In his view, the recent sell-off may represent a final shakeout rather than a structural shift in the broader trend.

Others urged caution but echoed the view that weekend moves can exaggerate market sentiment. Bitcoin advocate and financial accountant Rajat Soni noted that the drop occurred during one of crypto’s most volatile trading windows.

“Never trust a weekend pump or dump,” he said, warning traders against drawing firm conclusions from short-term price swings.

Still, not all market watchers are convinced the downside is over. Veteran trader Peter Brandt has suggested Bitcoin could slide as low as $60,000 by the third quarter of 2026.

Crypto analyst Benjamin Cowen also expects the cycle low to arrive later this year, potentially around October, though he anticipates multiple relief rallies before then.
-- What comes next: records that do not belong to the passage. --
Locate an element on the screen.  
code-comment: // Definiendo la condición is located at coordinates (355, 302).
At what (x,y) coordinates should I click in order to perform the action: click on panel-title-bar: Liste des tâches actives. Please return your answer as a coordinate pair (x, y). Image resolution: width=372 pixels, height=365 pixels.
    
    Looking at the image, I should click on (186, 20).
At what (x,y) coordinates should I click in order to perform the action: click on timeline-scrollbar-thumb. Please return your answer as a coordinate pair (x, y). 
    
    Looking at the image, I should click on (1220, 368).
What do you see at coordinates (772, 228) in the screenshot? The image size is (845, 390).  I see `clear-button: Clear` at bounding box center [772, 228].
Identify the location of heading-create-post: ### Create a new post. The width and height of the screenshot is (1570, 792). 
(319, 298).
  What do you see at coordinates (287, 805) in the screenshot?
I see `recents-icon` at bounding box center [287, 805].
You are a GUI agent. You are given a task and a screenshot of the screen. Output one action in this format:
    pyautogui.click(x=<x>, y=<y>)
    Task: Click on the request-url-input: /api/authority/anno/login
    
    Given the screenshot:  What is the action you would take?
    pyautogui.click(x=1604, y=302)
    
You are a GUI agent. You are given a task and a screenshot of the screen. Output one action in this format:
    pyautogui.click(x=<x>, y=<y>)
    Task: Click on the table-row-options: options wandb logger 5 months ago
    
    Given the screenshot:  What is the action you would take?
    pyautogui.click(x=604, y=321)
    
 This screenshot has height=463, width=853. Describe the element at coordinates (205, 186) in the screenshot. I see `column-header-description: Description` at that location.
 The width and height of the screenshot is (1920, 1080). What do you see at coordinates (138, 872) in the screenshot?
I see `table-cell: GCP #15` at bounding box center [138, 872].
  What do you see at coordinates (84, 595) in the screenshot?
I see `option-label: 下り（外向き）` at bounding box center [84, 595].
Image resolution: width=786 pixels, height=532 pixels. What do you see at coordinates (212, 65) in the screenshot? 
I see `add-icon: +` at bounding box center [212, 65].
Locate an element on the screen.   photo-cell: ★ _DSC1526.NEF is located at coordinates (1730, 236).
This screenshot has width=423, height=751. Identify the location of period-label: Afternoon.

Adding to the cautious outlook, Jurrien Timmer of Fidelity said 2026 could prove to be a “year off” for Bitcoin, with prices potentially revisiting the mid-$60,000 range before a more durable recovery takes hold.

Bitcoin Slides as Fed Caution, Geopolitics Sap Risk Appetite

Bitcoin has fallen back below $89,000 after a short-lived rebound, pressured by tighter financial conditions and rising geopolitical stress that have weighed on risk assets.

According to XS.com analyst Samer Hasn, a Federal Reserve stance that remains neutral to hawkish, combined with tensions in the Middle East, has reduced demand for speculative investments across crypto markets.

Market data points to weakening conviction among traders. CoinGlass figures show crypto futures open interest is down 42% from record highs, with attempted breakouts quickly reversed by sharp sell-offs.

At the same time, capital has rotated toward traditional havens such as gold and silver, leaving digital assets struggling to attract fresh inflows as volatility persists.

With Federal Reserve Chair Jerome Powell signaling little urgency to cut rates and geopolitical risks pushing investors toward tangible assets, analysts say Bitcoin remains a higher-risk trade until either policy eases or global tensions cool.